Vegfc-signalling through Vegfr3/Mek/Erk is sufficient to induce VEC proliferation and prox1a expression

(A) Maximum intensity projections of Tg(fli1a:nEGFP) in green and prox1a:TagRFP in red in sibling (left panel, n=12) and vegfc-induced (right panel, n=13) embryos at 2, 3 and 4 dpf (scale bars=50µm). At all stages induction of Vegfc results in expansion of VEC number and ectopic prox1a expression in venous endothelial cells (PCV=posterior cardinal vein) but not in arterial endothelial cells (DA=dorsal aorta).

(B) Maximum intensity projections of Tg(fli1a:nEGFP) in green and prox1a:TagRFP in red, with Tg(10xUAS:vegfc) of vegfc-induced uninjected embryos, vegfc-induced;MO-ccbe1 injected embryos, vegfc-induced;MO-vegfr3 injected embryos and vegfc-induced;MOsox7; MO-sox18 injected embryos at 3 dpf (for n-values see Table S1, scale bars=40µm).

(C) Quantification of EC number in: control (n=12 embryo projections analysed); vegfc-induced (n=34); MO-ccbe1 (n=6); vegfc-induced, MO-ccbe1 (n=24); MO-vegfr3 (n=11), vegfc-induced, MO-vegfr3 (n=16); MO-sox7, MO-sox18 (n=11); and vegfc-induced, MOsox7, MO-sox18 embryos (n=25) (mean ± SEM, ANOVA ****p<0.0001).

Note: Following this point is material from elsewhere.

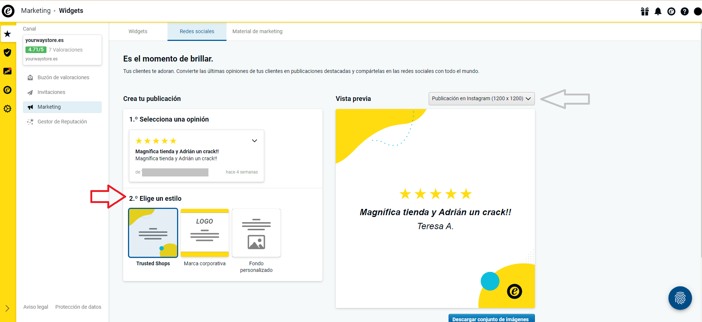Choose the Marca corporativa style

(D) Maximum intensity projections of Tg(fli1a:nEGFP) in green and prox1a:TagRFP in red, with Tg(10xUAS:vegfc) of vegfc-induced DMSO treated controls, vegfc-induced PD98059 treated, vegfc-induced SL327 (Mek inhibitor) treated, vegfc-induced SU5416 treated (Vegfr inhibitor), vegfc-induced LY294002 treated (PI3K inhibitor) and vegfc-induced DAPT treated (γ-secretase/Notch signalling inhibitor) embryos (for n-values see Table S1, scale bars=40µm).

(E) Quantification of EC number in: DMSO (n=6 embryo projections analysed); vegfc-induced DMSO (n=10); PD98059 (Mek inhibitor) (n=5); vegfc-induced PD98059 (n=17); SL327 (Mek inhibitor) (n=4); vegfc-induced SL327 (n=11); SU5416 (Vegfr inhibitor) (n=8); vegfc-induced SU5416 (n=20); LY294002 (Pi3K inhibitor) (n=7); vegfc-induced LY294002 (n=6); DAPT (γ-secretase/Notch signalling inhibitor) (n=7); and vegfc-induced DAPT (n=7), The significance was calculated by comparing the treated samples to DMSO control and treated vegfc-induced to DMSO vegfc-induced control (mean ± SEM, ANOVA ****p<0.0001).